By Allison Palenske, contributor
Botany is having a moment; with the rise of the millennial-cultivated “jungalow” and a sustained appeal for urban agriculture projects, interest in plant life is thriving. Even Pantone’s 2017 Color of the Year, a “zesty yellow-green shade” called “Greenery,” is aptly verdant.
"Plant Scenery of the World," an exhibition at the Royal Botanic Garden Edinburgh’s Inverleith House, captures and contextualizes this moment through a combination of contemporary works alongside botanical illustrations and material from the institution’s vast archives.
The exhibition begins with architectural drawings of the garden’s 19th century glasshouses. The combined artistry and advanced detail of these drawings demonstrate the heightened status of exotic plants during this time, as well as the volume of technical knowledge employed in order to recreate a tropical habitat in Scotland’s unforgiving climate.
In direct counterpoint to the colonial-esque botanical obsession of Europe’s elite in the 18th and 19th centuries, the exhibition proceeds with contemporary artist Charlie Billingham’s scenes of the era’s bourgeois society. Billingham’s paintings evoke the lavish frivolity that guided much of this obsession with exotic imports. The satirical scenes suggest aloofness and a misguided sense of morality, illuminating the unfortunate societal norms historically intertwined with the field of botany. This dichotomy between scientific exploration and misdirected fetishization resonates through much of the exhibition.
Bobby Niven’s work grasps the notion of specimen collections; Niven has created bronze castings of seeds, many of which are from exotic species that are vulnerable or endangered. A product of Niven’s research with the garden’s Carpological collection, the castings are displayed on carved wooden hands protruding from the gallery walls. The metallic composition of the seeds is a nod to the language of classic monuments, but celebrates a part of the plant not often heralded by botanical enthusiasts.
While Niven’s work celebrates the overlooked, Oliver Osborne captures images of an over-used and clichéd houseplant species (Ficus elastica, or the rubber plant). Osborne’s photorealistic oil paintings would be easily absorbed in a plant-forward Instagram feed, but when presented in the gallery the paintings seem isolated and undersized. The sparse arrangement of these works denotes a problematizing of contemporary digital culture’s visual over-saturation.
Nearing the end of the exhibition, visitors finally encounter the project from which the exhibition borrows its title. Plant Scenery of the World (c. 1858) was an ultimately-abandoned publication devised by John Hutton Balfour with lithographs of half-imagined exotic scenes by artist-botanist R.K. Greville. These depictions feature a number of presumptions about plant and human life in far-away locales, but permeate the visual language of allure that fueled so much of the botanical trade of the time.
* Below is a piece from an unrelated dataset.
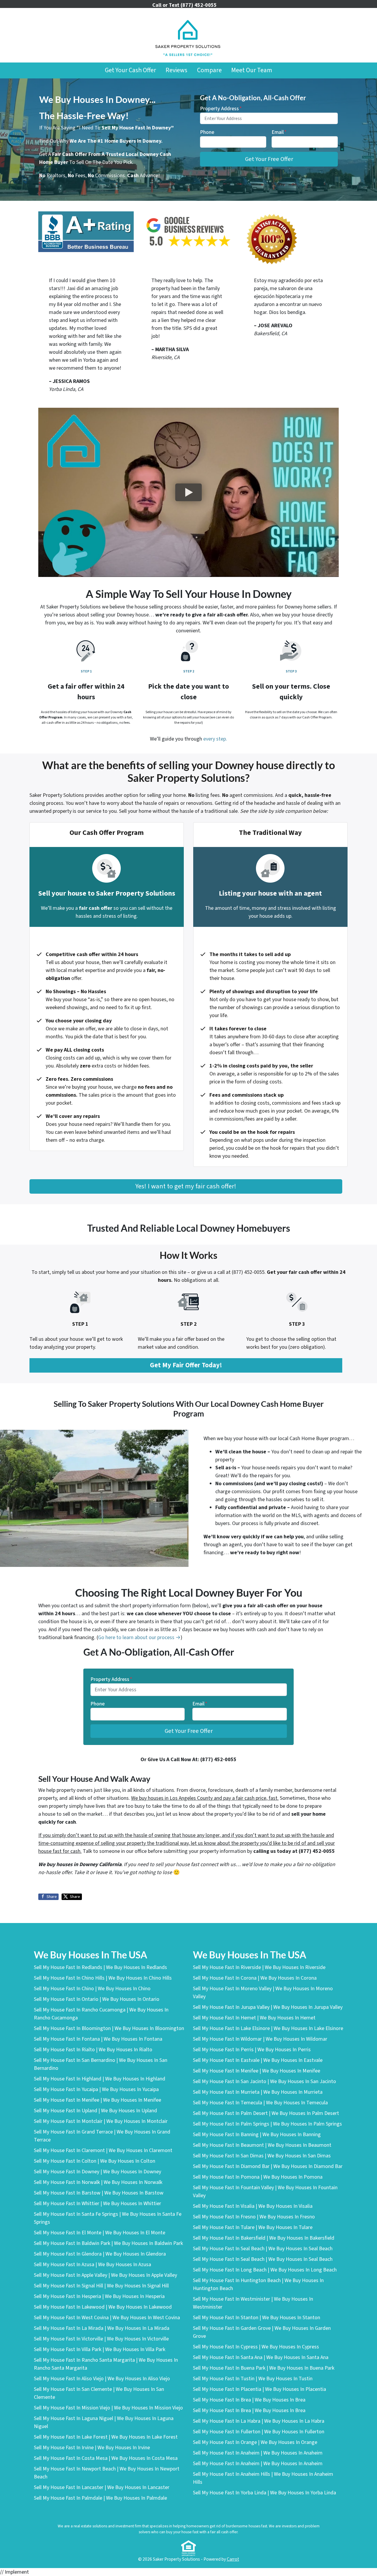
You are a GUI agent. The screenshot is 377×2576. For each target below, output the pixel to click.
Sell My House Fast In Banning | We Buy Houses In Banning (257, 2134)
Much of the exhibition focuses on historical botanical themes with commentary on the contemporary implications of these precedents. The final work in the show, however, is an ominous moving image work set in a future time. Ben Rivers’ Urth, filmed at the Biosphere 2 in Arizona, chronicles lab notebook entries. The narration traces fluxing carbon dioxide and oxygen levels alongside personal observations from the narrator, who is the lone survivor of a failed experiment to create a manmade enclosed ecological system. The plot ultimately elucidates the futility of constructing a version of nature to support human life, leaving the fate of the protagonist ambiguous and foreboding.
Inverleith House has been a topic of controversy recently, with a looming threat of the contemporary arts gallery being evicted and the building re-purposed for science-based and fundraising uses. Viewing the exhibition with this knowledge may make certain aspects of the exhibition seem a bit forced, such as the volume of archival material used in conjunction with the contemporary works.
However, "Plant Scenery of the World" is an exceptional attempt at navigating the pressure to find a middle ground between the research focuses of the institution and a need for publicly accessible engagement. The exhibition envisions a role for artists within the field of science beyond visualization of hard data, proving that artists can incite socio-political discourse by providing multi-faceted interpretations. Through the clever curation and implied dialogue amongst the works, the exhibition provides a self-reflection and critique on the irony of past and current practices in the botanical sciences, striving for a future that will (hopefully) fare better than the post-apocalyptic wasteland depicted in Rivers’ Urth. Much like the plot of the Rivers’ work, however, the fate of Inverleith House remains to be determined.